Exercise brief:
Would you please output the records exactly as they appear below?

Start of Records to use

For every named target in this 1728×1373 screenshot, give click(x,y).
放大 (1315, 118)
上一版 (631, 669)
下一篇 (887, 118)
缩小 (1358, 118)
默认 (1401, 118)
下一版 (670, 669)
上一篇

End of Records to use

Expected output:
For every named target in this 1728×1373 screenshot, give click(x,y).
放大 (1315, 118)
上一版 (631, 669)
下一篇 (887, 118)
缩小 (1358, 118)
默认 (1401, 118)
下一版 (670, 669)
上一篇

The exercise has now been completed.